Problem description: Pick out each line in the items below that contains the string "filter" and copy those lines. Case counts.

Entries for locating words and elements
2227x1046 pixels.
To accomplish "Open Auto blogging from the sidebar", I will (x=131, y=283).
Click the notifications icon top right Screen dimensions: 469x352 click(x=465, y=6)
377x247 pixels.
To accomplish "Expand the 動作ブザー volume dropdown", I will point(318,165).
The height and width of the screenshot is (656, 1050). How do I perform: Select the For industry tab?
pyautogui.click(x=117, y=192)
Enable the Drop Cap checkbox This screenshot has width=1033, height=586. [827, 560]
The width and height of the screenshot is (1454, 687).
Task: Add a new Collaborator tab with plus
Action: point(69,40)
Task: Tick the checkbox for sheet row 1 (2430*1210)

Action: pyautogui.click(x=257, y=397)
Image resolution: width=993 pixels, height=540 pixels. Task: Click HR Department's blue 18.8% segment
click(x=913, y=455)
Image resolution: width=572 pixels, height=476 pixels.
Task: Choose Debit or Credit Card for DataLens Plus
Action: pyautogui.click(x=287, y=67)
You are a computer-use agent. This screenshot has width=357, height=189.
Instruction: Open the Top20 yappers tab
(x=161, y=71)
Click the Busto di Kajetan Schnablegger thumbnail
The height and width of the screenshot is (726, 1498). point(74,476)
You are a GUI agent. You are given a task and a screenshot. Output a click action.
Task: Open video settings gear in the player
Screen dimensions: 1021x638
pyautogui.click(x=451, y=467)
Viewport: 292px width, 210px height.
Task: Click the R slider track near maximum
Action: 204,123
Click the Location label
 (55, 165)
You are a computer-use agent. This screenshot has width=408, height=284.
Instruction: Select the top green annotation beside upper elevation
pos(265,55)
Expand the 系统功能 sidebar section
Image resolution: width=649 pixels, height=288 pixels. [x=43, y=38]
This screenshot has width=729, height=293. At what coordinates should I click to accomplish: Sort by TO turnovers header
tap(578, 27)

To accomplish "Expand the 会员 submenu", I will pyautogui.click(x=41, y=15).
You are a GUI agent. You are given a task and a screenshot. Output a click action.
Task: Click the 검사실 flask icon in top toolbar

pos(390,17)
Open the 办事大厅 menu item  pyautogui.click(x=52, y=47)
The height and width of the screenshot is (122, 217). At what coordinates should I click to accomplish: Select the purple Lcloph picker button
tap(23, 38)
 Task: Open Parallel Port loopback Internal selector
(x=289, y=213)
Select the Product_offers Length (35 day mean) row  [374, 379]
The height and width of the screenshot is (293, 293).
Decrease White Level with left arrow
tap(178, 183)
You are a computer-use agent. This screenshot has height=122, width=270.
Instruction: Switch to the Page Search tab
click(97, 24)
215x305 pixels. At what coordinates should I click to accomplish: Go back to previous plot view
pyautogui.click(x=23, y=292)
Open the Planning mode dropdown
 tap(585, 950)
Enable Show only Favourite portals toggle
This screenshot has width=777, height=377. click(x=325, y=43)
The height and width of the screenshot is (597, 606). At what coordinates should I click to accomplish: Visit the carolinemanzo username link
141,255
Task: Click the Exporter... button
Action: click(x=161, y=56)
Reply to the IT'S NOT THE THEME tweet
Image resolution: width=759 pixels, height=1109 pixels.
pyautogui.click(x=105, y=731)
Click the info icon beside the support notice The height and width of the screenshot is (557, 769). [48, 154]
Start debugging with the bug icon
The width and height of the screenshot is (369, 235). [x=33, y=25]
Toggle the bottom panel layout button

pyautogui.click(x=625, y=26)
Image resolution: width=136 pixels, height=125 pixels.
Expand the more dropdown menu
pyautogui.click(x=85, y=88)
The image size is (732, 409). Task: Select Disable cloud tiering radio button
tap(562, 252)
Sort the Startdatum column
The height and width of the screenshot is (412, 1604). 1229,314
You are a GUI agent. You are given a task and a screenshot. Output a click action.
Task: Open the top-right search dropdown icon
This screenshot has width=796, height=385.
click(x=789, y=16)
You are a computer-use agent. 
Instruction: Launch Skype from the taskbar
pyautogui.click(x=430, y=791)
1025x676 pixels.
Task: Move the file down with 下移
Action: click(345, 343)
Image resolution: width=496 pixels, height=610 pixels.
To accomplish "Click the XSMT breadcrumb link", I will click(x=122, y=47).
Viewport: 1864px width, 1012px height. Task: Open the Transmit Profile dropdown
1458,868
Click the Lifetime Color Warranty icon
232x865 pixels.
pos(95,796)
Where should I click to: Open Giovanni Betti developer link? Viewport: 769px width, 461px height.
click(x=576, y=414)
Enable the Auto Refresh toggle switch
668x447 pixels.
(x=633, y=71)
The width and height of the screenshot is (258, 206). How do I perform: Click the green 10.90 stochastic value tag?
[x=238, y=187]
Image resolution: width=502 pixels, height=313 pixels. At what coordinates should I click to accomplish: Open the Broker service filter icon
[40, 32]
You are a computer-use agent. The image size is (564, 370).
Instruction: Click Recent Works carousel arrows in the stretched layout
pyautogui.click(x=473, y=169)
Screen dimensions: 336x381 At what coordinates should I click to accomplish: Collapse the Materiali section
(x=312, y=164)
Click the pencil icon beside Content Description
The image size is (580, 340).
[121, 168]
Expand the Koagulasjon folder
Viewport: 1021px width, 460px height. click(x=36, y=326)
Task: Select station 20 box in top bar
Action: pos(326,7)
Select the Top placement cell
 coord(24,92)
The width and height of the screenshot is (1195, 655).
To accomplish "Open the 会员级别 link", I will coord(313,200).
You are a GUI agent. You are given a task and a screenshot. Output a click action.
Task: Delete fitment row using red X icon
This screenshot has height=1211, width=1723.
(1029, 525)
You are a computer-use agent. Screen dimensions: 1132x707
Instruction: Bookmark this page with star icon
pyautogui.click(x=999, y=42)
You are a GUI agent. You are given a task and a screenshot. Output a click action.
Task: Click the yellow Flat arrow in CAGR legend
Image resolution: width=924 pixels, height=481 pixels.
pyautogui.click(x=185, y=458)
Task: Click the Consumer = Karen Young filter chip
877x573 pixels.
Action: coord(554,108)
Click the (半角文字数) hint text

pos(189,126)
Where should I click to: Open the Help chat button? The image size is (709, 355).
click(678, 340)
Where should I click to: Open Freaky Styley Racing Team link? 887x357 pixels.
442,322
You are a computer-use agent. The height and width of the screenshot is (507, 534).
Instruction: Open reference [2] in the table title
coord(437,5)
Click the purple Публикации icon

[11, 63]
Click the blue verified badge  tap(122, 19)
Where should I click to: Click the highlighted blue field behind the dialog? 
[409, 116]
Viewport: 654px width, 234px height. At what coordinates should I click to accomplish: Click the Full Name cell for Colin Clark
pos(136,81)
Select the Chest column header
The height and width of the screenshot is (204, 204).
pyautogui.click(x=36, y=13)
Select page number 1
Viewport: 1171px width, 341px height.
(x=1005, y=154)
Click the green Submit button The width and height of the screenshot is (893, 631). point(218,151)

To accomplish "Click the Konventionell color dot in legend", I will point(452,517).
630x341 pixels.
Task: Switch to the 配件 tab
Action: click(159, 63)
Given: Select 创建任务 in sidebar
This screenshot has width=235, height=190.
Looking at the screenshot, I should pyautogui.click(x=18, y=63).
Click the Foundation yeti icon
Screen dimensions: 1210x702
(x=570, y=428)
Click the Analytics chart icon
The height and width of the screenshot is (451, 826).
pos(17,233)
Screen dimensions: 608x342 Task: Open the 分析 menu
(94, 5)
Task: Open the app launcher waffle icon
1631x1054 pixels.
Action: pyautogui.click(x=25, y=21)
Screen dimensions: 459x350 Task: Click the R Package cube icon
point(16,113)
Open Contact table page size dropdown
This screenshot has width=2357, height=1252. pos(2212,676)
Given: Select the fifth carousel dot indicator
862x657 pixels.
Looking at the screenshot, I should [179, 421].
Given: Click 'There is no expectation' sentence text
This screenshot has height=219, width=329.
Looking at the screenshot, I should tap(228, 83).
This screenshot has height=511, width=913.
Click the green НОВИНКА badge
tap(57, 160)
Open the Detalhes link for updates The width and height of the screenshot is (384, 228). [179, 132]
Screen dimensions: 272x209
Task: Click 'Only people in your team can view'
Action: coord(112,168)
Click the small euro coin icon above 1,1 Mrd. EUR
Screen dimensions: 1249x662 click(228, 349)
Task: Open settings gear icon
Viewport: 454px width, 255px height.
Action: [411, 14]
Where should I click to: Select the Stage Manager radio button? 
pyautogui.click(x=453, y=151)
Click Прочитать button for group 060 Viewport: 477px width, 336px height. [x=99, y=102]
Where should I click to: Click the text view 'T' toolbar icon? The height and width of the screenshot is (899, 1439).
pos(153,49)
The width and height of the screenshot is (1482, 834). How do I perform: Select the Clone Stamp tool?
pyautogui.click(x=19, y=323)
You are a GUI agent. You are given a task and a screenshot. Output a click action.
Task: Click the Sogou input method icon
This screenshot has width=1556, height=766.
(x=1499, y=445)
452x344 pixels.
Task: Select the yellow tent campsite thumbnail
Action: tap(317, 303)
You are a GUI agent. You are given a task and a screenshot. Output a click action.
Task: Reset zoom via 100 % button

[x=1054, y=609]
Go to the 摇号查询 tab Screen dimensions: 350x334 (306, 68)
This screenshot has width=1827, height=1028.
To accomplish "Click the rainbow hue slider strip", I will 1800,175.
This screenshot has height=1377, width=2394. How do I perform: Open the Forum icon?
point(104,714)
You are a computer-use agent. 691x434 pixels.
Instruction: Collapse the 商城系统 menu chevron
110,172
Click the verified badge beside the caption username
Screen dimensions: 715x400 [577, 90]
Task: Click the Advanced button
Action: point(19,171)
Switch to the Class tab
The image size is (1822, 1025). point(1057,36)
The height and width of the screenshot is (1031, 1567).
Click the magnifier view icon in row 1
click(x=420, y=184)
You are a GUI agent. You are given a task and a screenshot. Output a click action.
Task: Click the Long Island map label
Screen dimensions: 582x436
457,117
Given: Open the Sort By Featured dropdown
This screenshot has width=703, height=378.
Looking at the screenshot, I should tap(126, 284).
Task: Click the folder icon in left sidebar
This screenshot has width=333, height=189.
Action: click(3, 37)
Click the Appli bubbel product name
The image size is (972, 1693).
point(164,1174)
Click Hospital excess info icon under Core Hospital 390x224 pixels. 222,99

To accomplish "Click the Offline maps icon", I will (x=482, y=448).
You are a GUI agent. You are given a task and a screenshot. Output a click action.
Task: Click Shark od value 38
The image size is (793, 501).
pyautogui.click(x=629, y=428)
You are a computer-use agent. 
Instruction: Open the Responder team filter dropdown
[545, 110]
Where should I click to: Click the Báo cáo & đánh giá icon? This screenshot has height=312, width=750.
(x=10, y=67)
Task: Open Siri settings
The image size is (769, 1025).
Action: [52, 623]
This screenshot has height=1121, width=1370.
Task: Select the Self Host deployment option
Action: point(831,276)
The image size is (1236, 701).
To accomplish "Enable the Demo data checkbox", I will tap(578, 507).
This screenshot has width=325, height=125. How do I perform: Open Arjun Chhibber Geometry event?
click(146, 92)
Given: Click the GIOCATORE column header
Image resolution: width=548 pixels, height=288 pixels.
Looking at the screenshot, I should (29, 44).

Worked answer:
Image resolution: width=502 pixels, height=313 pixels. At what coordinates should I click to accomplish: Open the Broker service filter icon
Task: Click the Consumer = Karen Young filter chip
Instruction: Open the Responder team filter dropdown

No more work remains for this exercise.